# Task
Answer these from the news report on the San Francisco stabbing case:
1. What bail did the judge set for Mendez?
2. About how long had the two suspects been in San Francisco when they were arrested?
3. What did the man at the construction site use to fend off Cauich?

# Passage to read
# # # #

Lizette Maria Cauich, 23, and Oscar Mendez, 43, appeared for the first time in San Francisco Superior Court this afternoon following their arrest on Friday in connection with the fatal stabbing of Mitzi Campbell, 58, that same day.
   
Their arraignment was postponed to Thursday, but Judge Charles Crompton set bail at $10 million for Cauich and $5 million for Mendez after prosecutors argued that the two posed a threat to the community.
   
Assistant District Attorney John Rowlands said Cauich and Mendez, both Los Angeles area residents, have no ties to the Bay Area and had only been in San Francisco for around two weeks when they were arrested, after previously traveling to the Pacific Northwest.
   
Since their arrest for the June 10 murder, police have linked them to a second attack in the Tenderloin that occurred on May 29.

In that incident, the two are alleged to have approached a man at a construction site at Eddy and Taylor streets around 1:30 p.m. and asked to use a Porta Potty there.
   
When the man refused, Rowlands said Cauich pulled two knives on him.
   
The man fended her off with a portable garbage can lid, at which point the suspects and a third man allegedly chased him through the Tenderloin as he tried to reach the police station, Rowlands said.
   
When they caught him, Cauich allegedly stabbed him twice in the groin and Mendez once in the torso.

# # # #

# Supplied information
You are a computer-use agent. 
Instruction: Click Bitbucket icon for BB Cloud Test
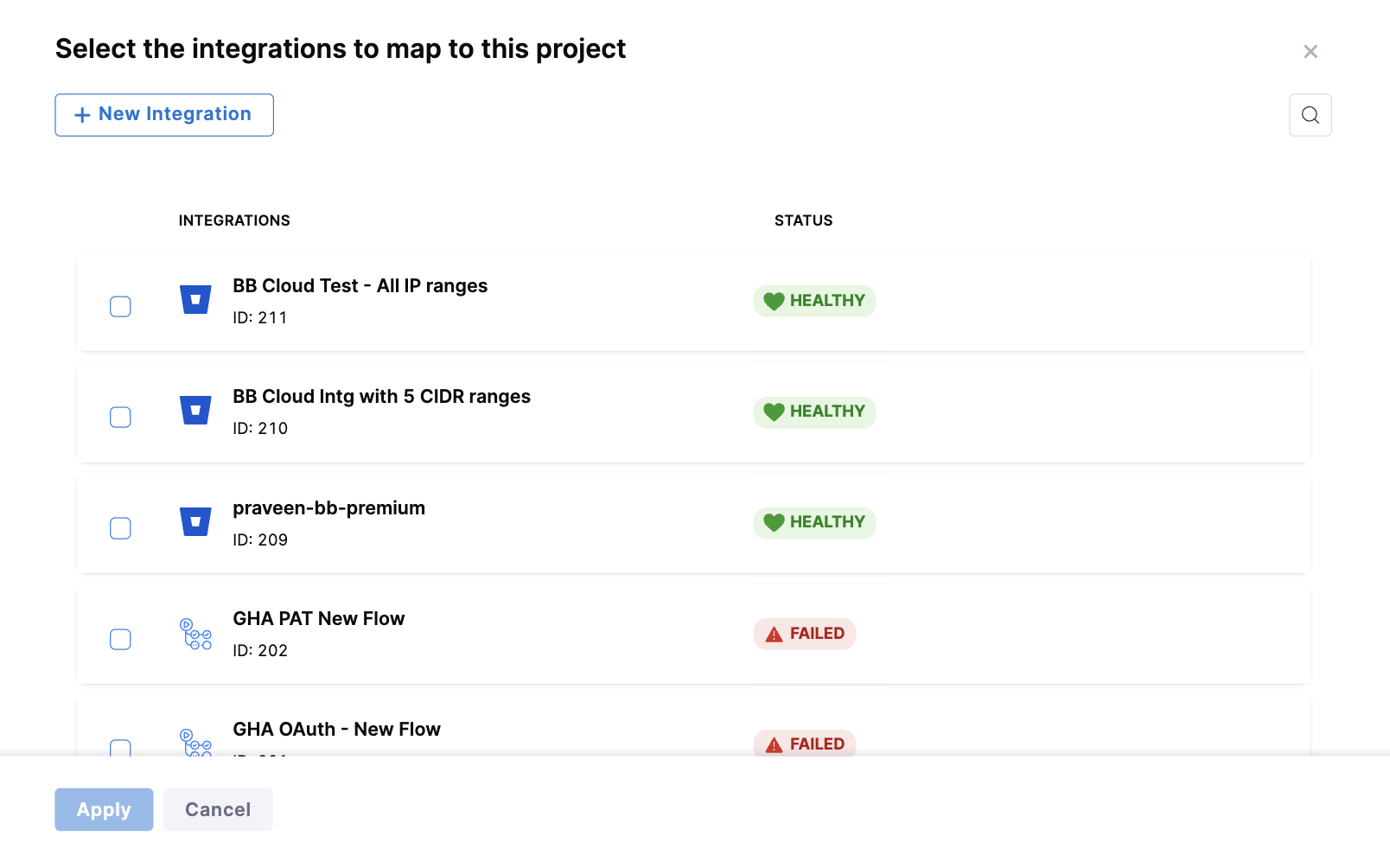[195, 300]
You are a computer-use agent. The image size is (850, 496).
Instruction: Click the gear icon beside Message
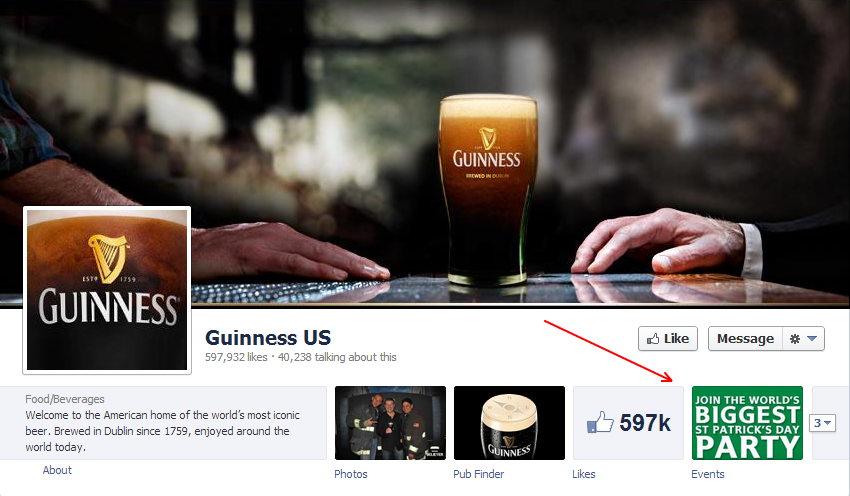(x=795, y=339)
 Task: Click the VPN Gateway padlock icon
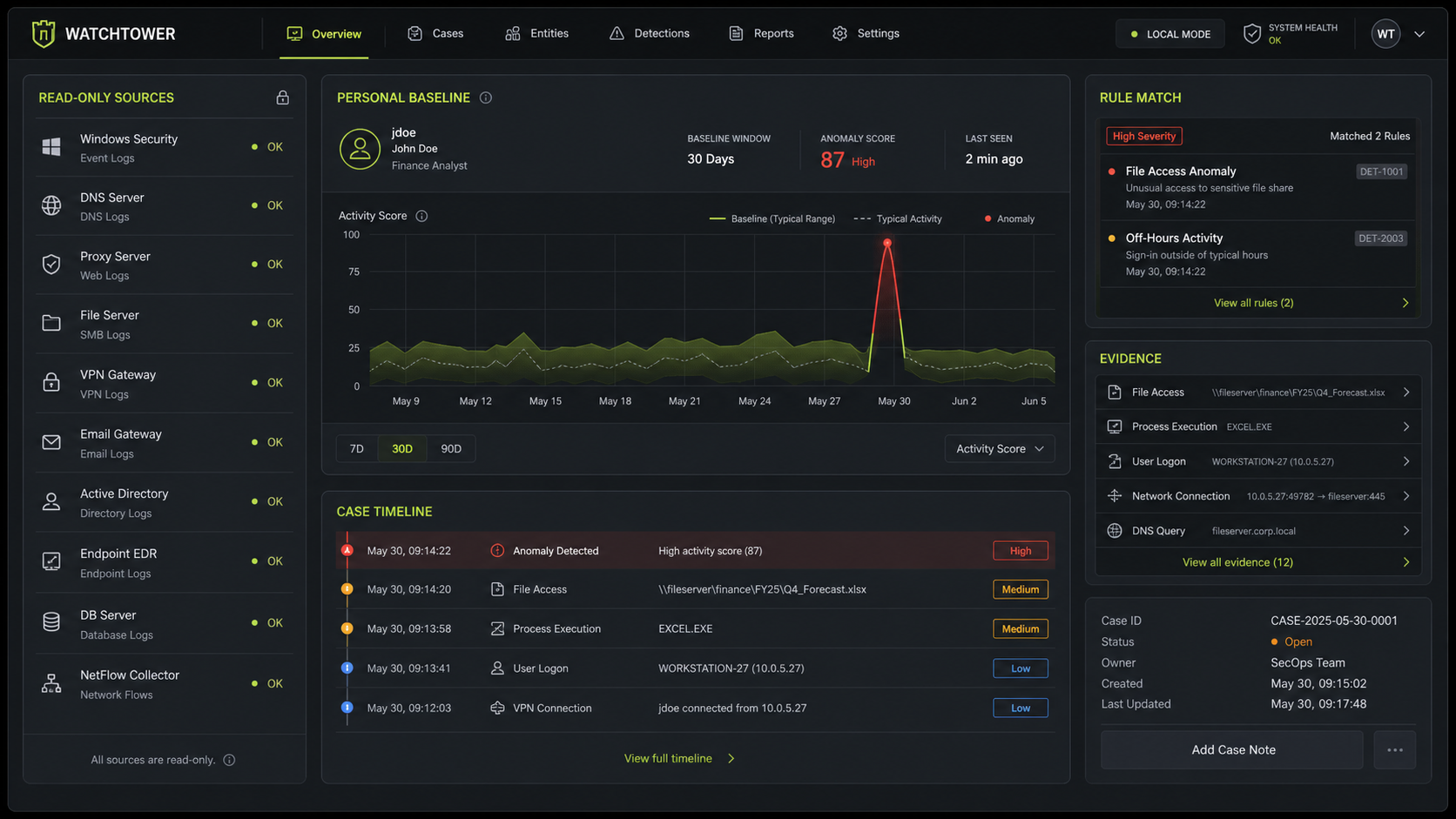(x=51, y=382)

# # # #

# Reply
1. $5 million
2. Around two weeks
3. A portable garbage can lid